Problem details
Swap every "CONTACT" for "REACH" in the entries below, and give the lines back with nothing else changed and the pictures left out.

=====

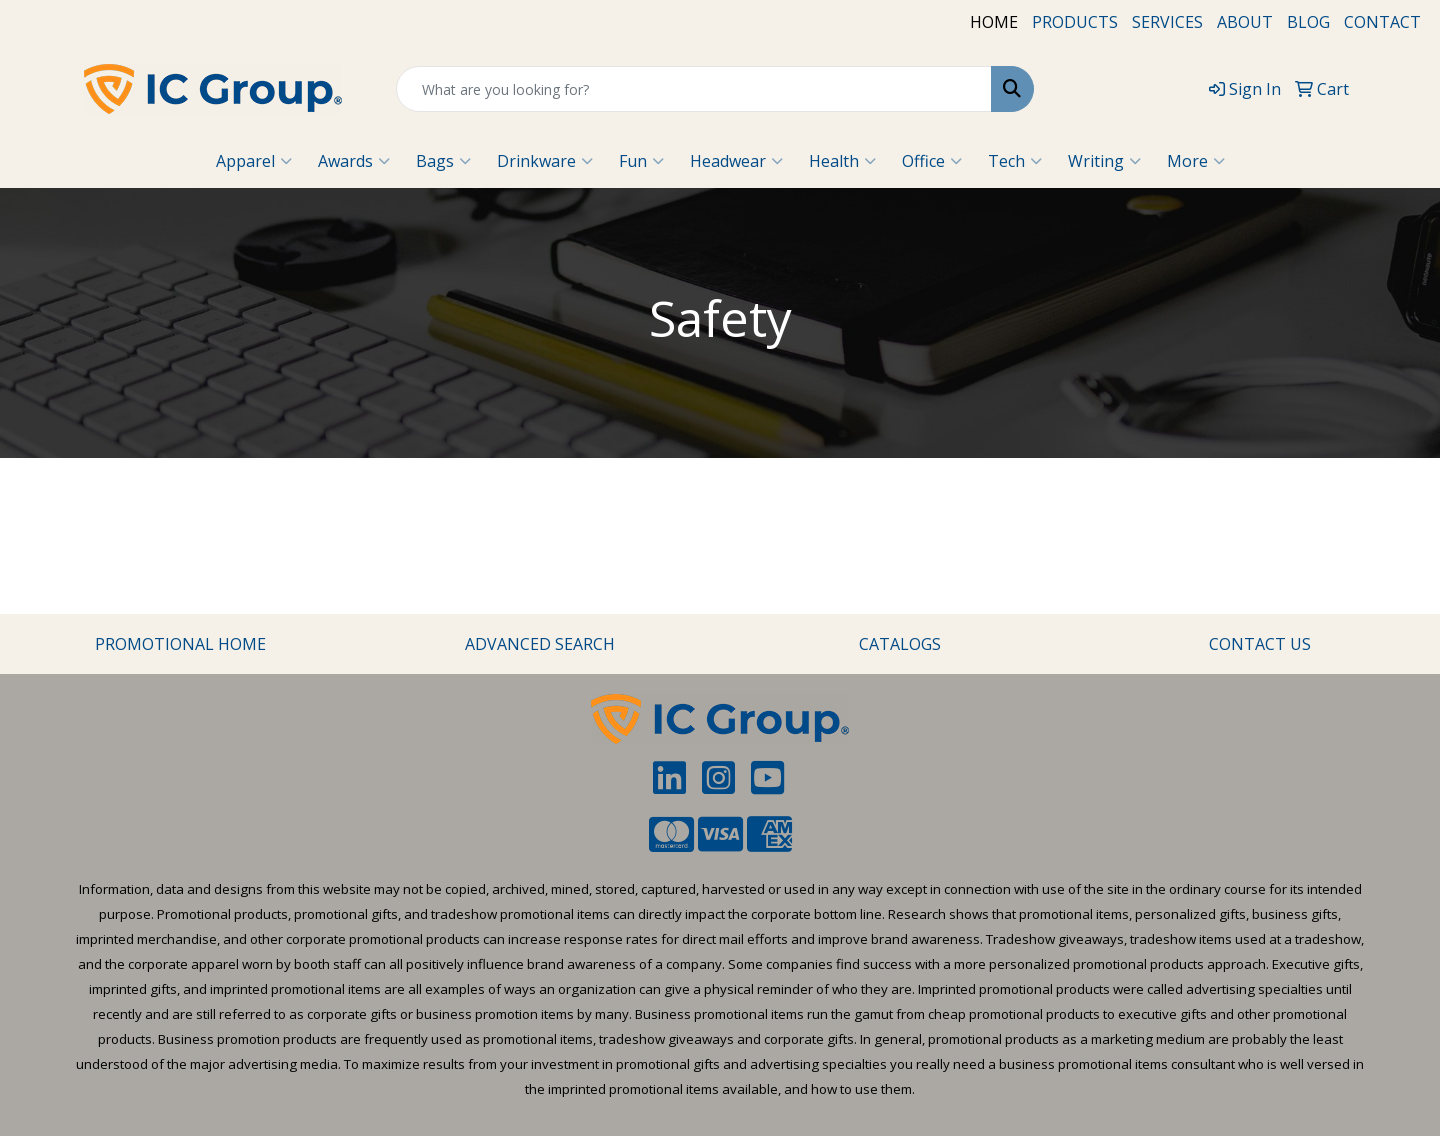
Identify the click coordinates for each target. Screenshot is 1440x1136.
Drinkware (545, 161)
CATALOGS (900, 644)
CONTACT (1382, 22)
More (1196, 161)
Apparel (254, 161)
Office (932, 161)
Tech (1015, 161)
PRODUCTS (1075, 22)
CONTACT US (1260, 644)
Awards (354, 161)
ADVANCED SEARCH (540, 644)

=====

The answer
Identify the click coordinates for each target. Screenshot is 1440x1136.
Drinkware (545, 161)
CATALOGS (900, 644)
REACH (1382, 22)
More (1196, 161)
Apparel (254, 161)
Office (932, 161)
Tech (1015, 161)
PRODUCTS (1075, 22)
REACH US (1260, 644)
Awards (354, 161)
ADVANCED SEARCH (540, 644)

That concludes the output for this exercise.